Er hat die neuesten ATI Catalyst Treiber upgedatet und sonst nichts.

System:
ATI Radeon 9000 PRO
2 GHz Prozessor
256 MB RAM
80 GB HDD
Bios ?

Hat vielleicht die Festplatte was abgekommen, oder ist das Image fehlerhaft?
Ich möchte nicht unbedingt das System neu installieren, weil ich nicht genau weiß welche Komponenten er exakt im Rechner hat (z.B. Soundkarte).

MfG
/crazykenny


----------



## steff aka sId (11. April 2004)

hm der Rechner läuft doch.

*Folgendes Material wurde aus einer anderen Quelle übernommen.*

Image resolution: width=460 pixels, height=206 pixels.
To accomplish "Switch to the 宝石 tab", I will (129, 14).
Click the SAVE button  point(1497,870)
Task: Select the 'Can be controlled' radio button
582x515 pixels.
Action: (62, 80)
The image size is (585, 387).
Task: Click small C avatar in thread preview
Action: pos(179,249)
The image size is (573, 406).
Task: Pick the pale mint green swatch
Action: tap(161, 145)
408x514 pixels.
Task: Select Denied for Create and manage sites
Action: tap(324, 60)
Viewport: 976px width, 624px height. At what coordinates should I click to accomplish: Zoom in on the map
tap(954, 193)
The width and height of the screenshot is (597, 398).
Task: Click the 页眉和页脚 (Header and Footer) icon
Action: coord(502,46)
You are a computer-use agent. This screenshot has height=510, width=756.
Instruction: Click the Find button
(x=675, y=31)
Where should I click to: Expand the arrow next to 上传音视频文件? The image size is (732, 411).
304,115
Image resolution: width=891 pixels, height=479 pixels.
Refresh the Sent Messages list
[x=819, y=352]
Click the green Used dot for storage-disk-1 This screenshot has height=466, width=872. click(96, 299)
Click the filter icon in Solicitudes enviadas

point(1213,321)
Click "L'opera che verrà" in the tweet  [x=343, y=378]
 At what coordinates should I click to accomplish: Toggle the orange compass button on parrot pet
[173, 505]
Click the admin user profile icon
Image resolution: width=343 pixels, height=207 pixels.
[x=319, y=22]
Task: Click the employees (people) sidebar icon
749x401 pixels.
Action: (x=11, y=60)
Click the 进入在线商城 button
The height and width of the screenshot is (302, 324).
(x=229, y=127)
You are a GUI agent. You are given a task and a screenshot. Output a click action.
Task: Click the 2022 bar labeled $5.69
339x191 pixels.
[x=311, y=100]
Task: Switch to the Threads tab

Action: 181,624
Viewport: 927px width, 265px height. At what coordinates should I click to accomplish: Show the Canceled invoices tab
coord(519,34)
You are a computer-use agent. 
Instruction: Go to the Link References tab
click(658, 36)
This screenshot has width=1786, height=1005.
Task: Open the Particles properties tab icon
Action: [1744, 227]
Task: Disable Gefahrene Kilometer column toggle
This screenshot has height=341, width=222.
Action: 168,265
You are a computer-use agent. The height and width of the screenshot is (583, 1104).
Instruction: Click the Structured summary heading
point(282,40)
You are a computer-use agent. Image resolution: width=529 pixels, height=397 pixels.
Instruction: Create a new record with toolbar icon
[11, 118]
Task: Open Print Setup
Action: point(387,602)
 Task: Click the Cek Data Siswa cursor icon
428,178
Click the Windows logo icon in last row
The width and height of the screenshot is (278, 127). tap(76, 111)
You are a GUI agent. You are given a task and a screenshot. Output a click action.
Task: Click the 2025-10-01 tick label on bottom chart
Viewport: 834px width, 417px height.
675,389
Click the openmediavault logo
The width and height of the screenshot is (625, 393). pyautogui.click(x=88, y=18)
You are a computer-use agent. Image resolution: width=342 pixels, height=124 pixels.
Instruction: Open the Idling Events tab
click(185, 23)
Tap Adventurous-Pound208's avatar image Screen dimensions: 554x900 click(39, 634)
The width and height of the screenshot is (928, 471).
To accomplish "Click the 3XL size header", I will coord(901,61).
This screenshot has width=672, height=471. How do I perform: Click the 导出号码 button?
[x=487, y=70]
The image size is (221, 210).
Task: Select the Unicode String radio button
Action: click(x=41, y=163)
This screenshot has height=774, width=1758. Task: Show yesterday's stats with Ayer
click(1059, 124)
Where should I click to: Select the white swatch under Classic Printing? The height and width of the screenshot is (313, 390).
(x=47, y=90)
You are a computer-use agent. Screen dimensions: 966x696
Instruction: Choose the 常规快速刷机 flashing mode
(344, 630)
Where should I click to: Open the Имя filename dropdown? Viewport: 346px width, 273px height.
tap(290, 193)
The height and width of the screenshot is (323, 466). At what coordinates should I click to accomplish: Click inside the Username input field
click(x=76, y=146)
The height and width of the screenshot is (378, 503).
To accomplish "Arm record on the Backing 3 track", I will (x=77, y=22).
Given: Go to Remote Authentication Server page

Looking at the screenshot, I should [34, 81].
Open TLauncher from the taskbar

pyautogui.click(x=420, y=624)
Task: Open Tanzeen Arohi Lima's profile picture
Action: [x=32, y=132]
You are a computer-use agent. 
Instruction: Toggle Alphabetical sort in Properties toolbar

Dann kannst du doch vorm neu installieren die Komponenten aus der Systemsteuerung rauslesen.

Eh wegen dem eigentlichen problem: Hast du mal System diagnose tools laufen lassen für die Festplatte Scandisk oder ähnliches. das könntest du mal probieren vieleicht bekommst du so raus woran der Fehler liegt. Greetz Steff


----------



## Heavenly (11. April 2004)

> Ich möchte nicht unbedingt das System neu installieren, weil ich nicht genau weiß welche Komponenten er exakt im Rechner hat (z.B. Soundkarte).


Wo ist das Problem? XP erkennt doch fast alles allein, du würdest vermutlich nur Grafiktreiber brauchen.
Ich finde in einem solchem Fall eine saubere Neuinstallation eigentlich am angebrachtesten.


----------



## crazykenny (13. April 2004)

...hätte ja sein können, dass es nur eine "Kleinigkeit" ist.
Wenn ich nicht weiter gewusst hätte, hätte ichs selbst nochmal neu installiert.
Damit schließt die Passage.